Reducing cellular autofluorescence in flow cytometry: An in situ method

Victoria L. Mosiman*, Bruce K. Patterson, Luis Canterero, Charles L. Goolsby

*Corresponding author for this work

Research output: Contribution to journalArticlepeer-review

100 Scopus citations

Abstract

Cellular autofluorescence affects the sensitivity of flow cytometric assays by interfering with detection of low level specific fluorescence. These detection limits increase with use of protocols, such as thermocycling and fluorescent in-situ hybridization (FISH), that can increase intrinsic cellular fluorescence to 5,000-20,000 fluorescein isothiocyanate (FITC) equivalents. In order to improve signal to noise ratios when using FITC labeled probes in these procedures, we employed a method using the polyanionic azo dye, trypan blue, to reduce intracellular autofluorescence.

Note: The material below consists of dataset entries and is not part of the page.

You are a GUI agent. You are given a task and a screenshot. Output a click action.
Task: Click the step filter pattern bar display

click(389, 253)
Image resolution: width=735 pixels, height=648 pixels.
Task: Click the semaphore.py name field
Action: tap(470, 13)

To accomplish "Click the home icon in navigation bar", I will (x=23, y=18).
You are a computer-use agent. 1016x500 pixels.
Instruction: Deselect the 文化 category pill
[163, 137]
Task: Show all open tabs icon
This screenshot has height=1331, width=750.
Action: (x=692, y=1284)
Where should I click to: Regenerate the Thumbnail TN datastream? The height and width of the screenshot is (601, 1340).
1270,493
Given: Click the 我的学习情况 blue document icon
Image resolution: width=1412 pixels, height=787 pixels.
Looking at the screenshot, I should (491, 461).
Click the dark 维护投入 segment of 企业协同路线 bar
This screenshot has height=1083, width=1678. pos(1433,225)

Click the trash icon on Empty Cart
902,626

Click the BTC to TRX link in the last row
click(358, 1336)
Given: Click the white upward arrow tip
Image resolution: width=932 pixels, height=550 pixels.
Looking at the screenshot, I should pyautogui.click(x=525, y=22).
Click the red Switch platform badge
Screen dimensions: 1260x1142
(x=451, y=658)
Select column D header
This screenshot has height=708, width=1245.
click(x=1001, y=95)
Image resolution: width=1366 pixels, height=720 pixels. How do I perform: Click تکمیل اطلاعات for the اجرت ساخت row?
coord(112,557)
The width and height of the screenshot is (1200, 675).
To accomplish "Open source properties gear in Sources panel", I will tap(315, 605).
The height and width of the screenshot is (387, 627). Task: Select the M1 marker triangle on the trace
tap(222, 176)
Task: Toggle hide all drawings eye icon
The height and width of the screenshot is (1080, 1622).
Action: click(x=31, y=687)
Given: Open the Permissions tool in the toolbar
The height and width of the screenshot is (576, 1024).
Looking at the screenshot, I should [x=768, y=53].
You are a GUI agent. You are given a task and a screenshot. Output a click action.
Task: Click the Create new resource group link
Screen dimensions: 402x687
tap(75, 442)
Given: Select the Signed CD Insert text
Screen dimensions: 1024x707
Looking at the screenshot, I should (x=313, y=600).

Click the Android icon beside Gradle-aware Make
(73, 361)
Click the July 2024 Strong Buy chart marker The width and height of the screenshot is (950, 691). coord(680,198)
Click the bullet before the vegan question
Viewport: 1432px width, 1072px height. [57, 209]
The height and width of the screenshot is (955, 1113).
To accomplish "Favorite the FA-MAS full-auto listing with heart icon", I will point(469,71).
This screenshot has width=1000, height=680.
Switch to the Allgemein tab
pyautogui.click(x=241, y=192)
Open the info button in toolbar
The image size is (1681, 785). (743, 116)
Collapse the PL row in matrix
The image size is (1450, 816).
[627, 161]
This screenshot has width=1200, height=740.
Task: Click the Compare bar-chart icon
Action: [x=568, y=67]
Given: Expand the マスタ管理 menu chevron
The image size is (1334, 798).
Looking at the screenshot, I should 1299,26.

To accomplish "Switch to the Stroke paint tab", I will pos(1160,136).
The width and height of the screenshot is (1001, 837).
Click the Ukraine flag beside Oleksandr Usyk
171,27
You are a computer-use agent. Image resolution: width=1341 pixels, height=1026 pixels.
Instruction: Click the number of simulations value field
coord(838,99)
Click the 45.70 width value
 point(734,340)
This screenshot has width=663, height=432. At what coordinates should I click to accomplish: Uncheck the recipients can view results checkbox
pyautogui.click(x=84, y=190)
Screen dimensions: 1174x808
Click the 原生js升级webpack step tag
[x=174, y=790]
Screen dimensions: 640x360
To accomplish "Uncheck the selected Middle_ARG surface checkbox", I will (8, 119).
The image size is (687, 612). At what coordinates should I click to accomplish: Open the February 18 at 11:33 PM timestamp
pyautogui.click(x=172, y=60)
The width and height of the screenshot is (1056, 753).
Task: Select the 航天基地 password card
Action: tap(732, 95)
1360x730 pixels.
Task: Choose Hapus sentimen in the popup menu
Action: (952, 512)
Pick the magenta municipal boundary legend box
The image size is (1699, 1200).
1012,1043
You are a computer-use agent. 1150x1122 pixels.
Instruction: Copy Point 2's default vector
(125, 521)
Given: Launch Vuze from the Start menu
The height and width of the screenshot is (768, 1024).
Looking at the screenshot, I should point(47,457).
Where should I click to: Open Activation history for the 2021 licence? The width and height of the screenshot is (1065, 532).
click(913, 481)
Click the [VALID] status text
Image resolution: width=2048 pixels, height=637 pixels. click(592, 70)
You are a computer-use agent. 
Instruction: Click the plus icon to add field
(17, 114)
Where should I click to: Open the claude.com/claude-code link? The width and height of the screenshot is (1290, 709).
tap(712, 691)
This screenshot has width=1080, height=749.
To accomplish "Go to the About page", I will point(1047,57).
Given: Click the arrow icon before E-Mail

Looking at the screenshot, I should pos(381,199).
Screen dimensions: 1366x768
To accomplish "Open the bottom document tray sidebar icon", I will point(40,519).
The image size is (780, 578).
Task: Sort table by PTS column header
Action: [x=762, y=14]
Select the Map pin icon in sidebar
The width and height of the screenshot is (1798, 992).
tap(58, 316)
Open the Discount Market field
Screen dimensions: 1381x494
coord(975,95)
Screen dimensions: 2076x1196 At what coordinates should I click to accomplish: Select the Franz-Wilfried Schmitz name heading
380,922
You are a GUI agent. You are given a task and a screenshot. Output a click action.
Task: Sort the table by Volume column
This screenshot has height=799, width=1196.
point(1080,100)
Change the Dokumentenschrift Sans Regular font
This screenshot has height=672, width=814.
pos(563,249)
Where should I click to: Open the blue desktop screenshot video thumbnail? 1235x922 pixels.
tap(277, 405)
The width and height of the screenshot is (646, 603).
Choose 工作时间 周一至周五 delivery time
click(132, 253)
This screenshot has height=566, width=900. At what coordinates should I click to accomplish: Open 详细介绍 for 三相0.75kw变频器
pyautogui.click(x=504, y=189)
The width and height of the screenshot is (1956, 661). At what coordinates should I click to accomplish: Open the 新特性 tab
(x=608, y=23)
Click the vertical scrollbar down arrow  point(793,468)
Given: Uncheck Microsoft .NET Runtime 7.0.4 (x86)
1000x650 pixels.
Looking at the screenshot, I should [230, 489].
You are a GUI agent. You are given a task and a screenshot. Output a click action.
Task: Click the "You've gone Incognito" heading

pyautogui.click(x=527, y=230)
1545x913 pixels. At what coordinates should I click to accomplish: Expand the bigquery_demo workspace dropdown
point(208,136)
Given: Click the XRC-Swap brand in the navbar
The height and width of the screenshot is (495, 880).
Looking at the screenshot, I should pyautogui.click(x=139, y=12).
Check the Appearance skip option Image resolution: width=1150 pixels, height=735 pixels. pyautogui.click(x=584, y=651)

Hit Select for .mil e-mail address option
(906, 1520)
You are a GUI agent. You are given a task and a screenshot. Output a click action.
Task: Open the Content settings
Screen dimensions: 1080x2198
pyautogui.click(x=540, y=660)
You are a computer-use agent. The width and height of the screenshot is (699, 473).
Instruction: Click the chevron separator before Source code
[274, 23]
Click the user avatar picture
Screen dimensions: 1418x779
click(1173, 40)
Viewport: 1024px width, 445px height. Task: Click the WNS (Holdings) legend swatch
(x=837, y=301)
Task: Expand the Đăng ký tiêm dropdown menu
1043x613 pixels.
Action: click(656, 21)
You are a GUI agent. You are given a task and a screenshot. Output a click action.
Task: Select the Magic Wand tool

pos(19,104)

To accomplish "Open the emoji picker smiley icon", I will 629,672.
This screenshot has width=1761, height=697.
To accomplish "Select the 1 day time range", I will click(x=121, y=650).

Dyes such as these are commonly used in immunofluorescent microscopy to reduce background fluorescence. By using this method, we realized an approximately 9-fold increase in signal to noise ratio (S/N) in the direct detection of RNA target probes using flow cytometry. Trypan blue aided in the resolution of dim surface antibodies, internal markers and probes, and functions to reduce background autofluorescence after thermocycling and hybridization. This technique is rapid and easily applicable for reducing intracellular autofluorescence, and can be used in single and dual color applications.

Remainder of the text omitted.